▶ [Exercise prompt]
Look for "computer" in the material below and show each line that contains it.
▼
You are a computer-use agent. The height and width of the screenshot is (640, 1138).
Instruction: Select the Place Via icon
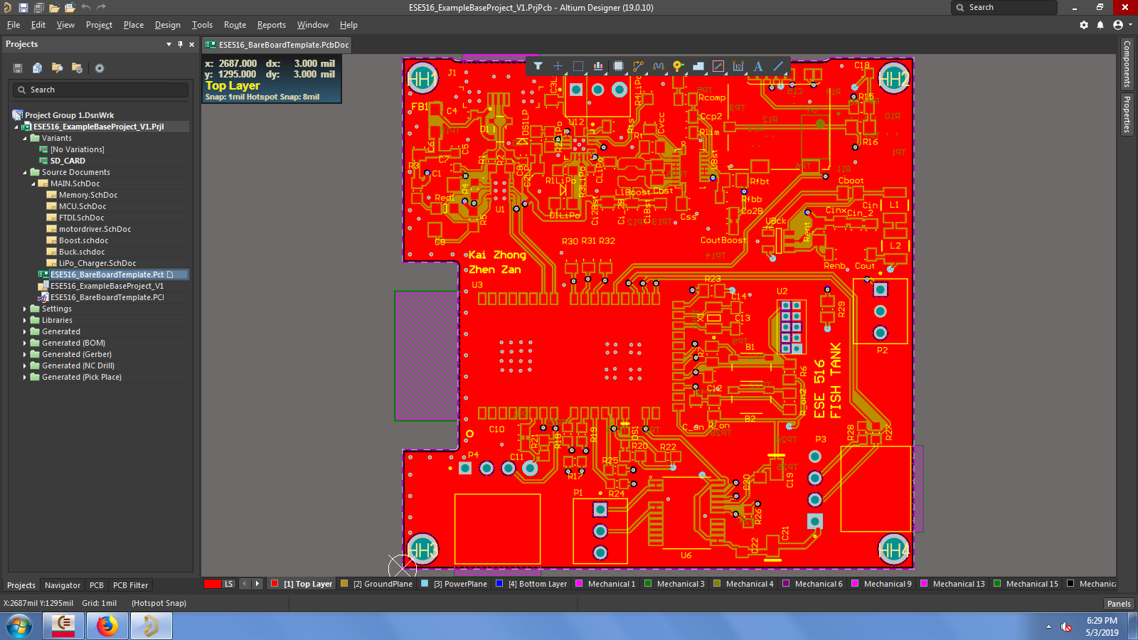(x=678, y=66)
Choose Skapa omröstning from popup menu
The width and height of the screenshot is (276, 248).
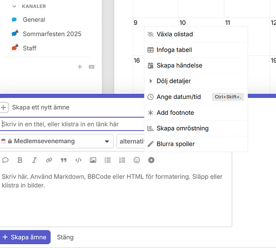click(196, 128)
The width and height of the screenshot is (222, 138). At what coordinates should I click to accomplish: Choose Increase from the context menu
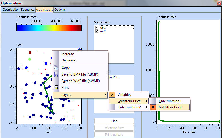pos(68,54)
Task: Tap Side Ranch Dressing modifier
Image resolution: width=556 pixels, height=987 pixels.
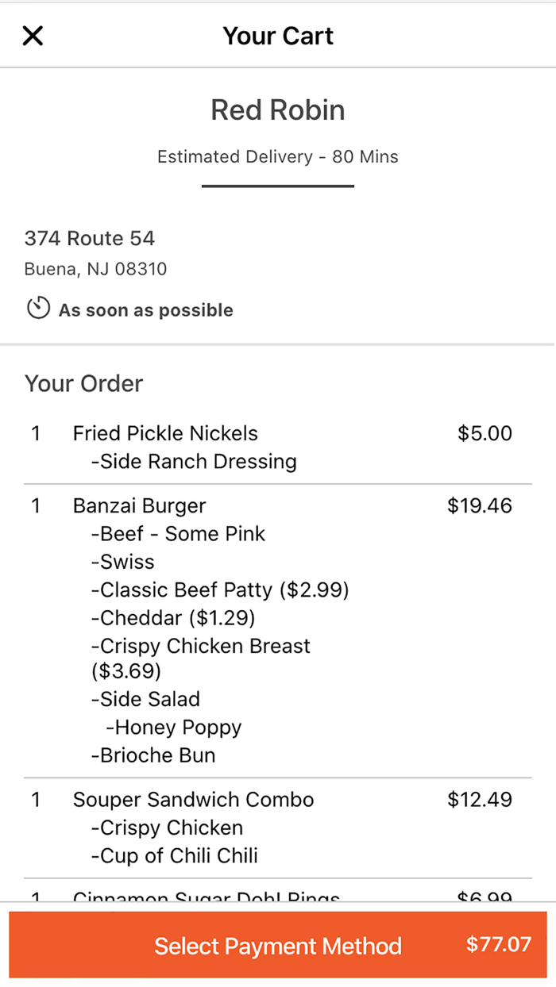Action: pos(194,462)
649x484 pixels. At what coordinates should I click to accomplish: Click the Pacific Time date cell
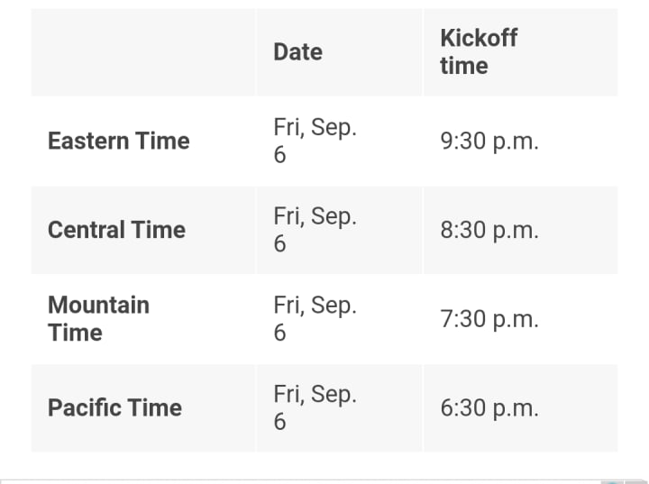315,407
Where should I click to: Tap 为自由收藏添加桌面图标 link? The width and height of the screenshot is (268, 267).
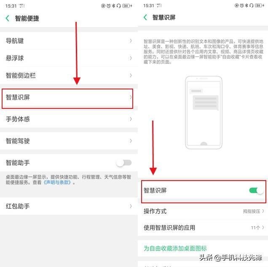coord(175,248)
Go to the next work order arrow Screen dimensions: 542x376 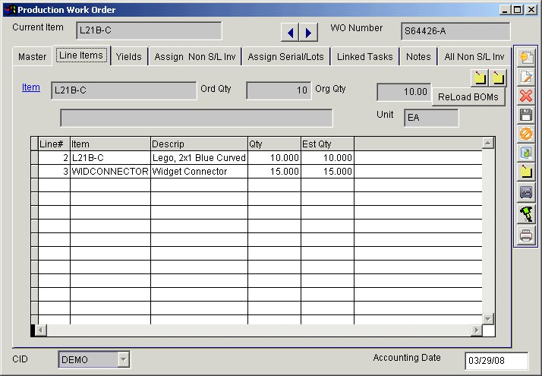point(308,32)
▲
▼
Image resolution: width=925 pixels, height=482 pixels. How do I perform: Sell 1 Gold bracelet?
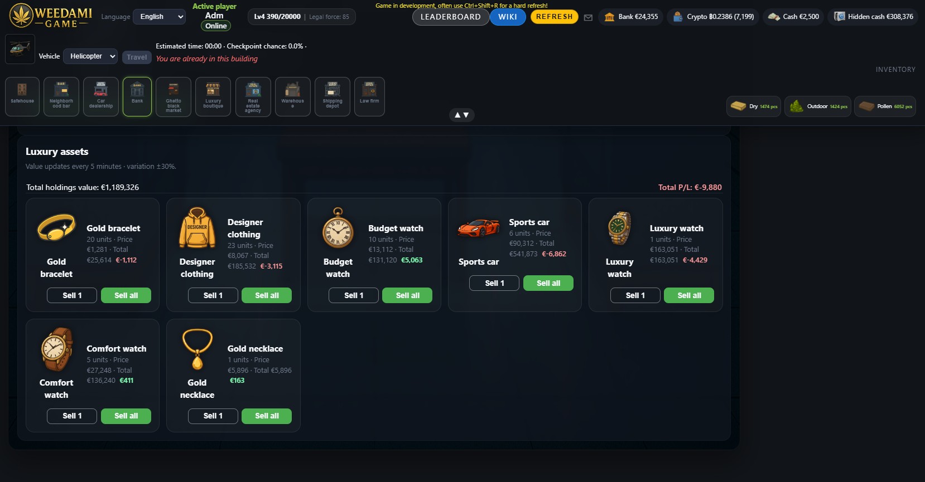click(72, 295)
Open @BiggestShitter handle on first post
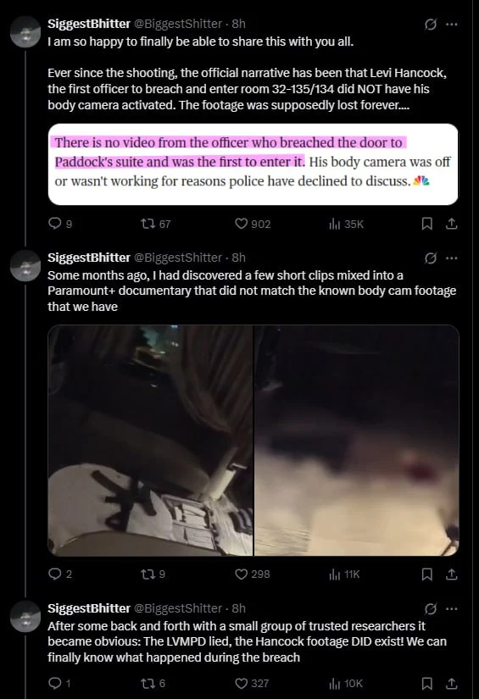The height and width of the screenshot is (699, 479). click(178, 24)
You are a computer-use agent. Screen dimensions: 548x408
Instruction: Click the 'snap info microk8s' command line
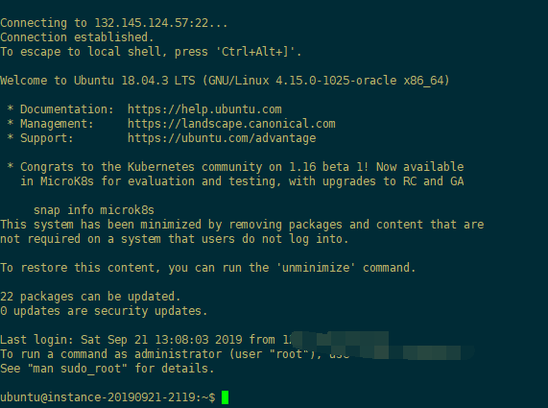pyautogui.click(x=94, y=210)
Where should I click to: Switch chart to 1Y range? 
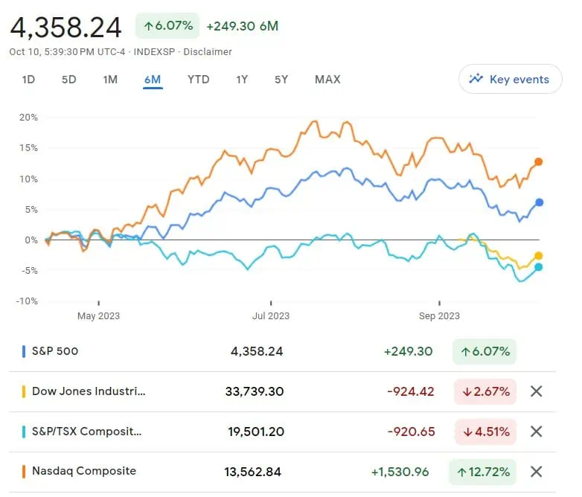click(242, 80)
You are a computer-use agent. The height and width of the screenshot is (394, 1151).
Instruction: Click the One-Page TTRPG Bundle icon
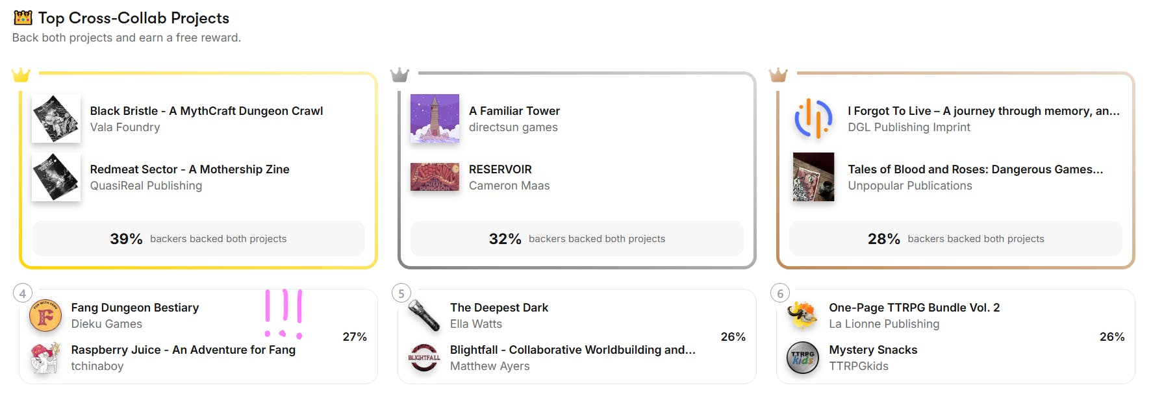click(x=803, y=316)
▲
▼
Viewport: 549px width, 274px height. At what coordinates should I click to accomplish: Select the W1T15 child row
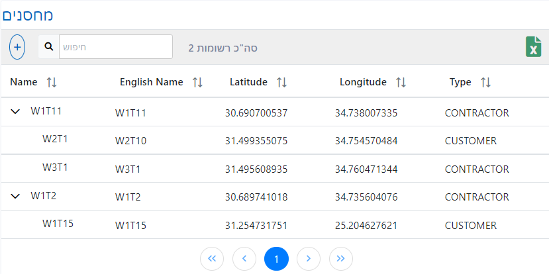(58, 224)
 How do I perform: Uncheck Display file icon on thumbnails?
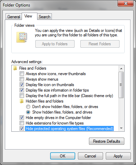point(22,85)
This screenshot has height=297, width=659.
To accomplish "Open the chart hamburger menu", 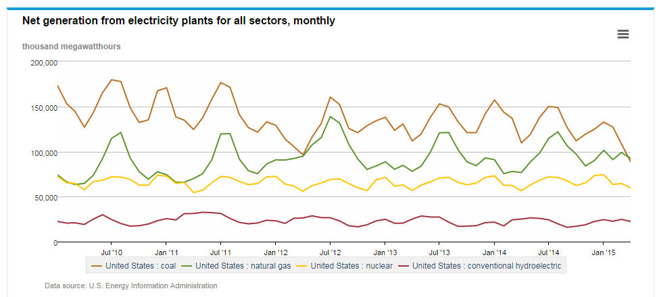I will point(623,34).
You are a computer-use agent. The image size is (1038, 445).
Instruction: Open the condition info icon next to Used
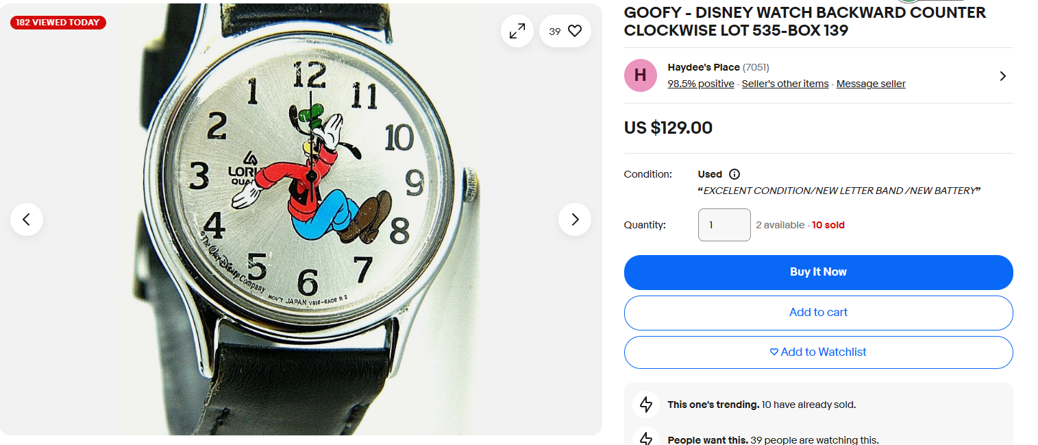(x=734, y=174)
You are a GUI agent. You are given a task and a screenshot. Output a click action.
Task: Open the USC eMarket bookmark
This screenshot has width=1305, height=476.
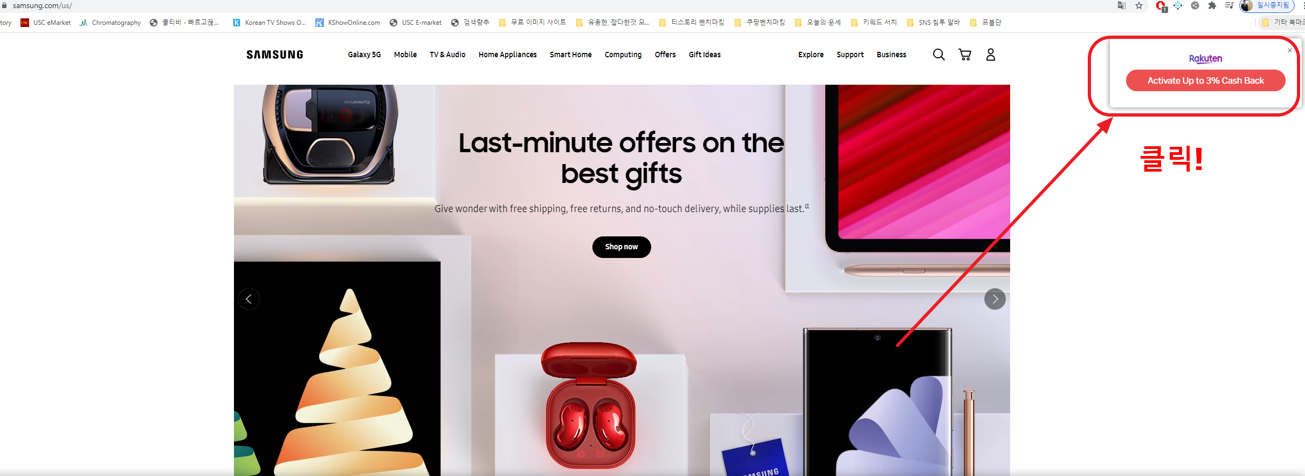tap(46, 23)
▲
▶ [Task output]
You are a computer-use agent. The height and width of the screenshot is (640, 1138).
You are a computer-use agent. Screen dimensions: 548x408
You are a computer-use agent. The height and width of the screenshot is (394, 1151).
You are a computer-use agent. The image size is (1038, 445).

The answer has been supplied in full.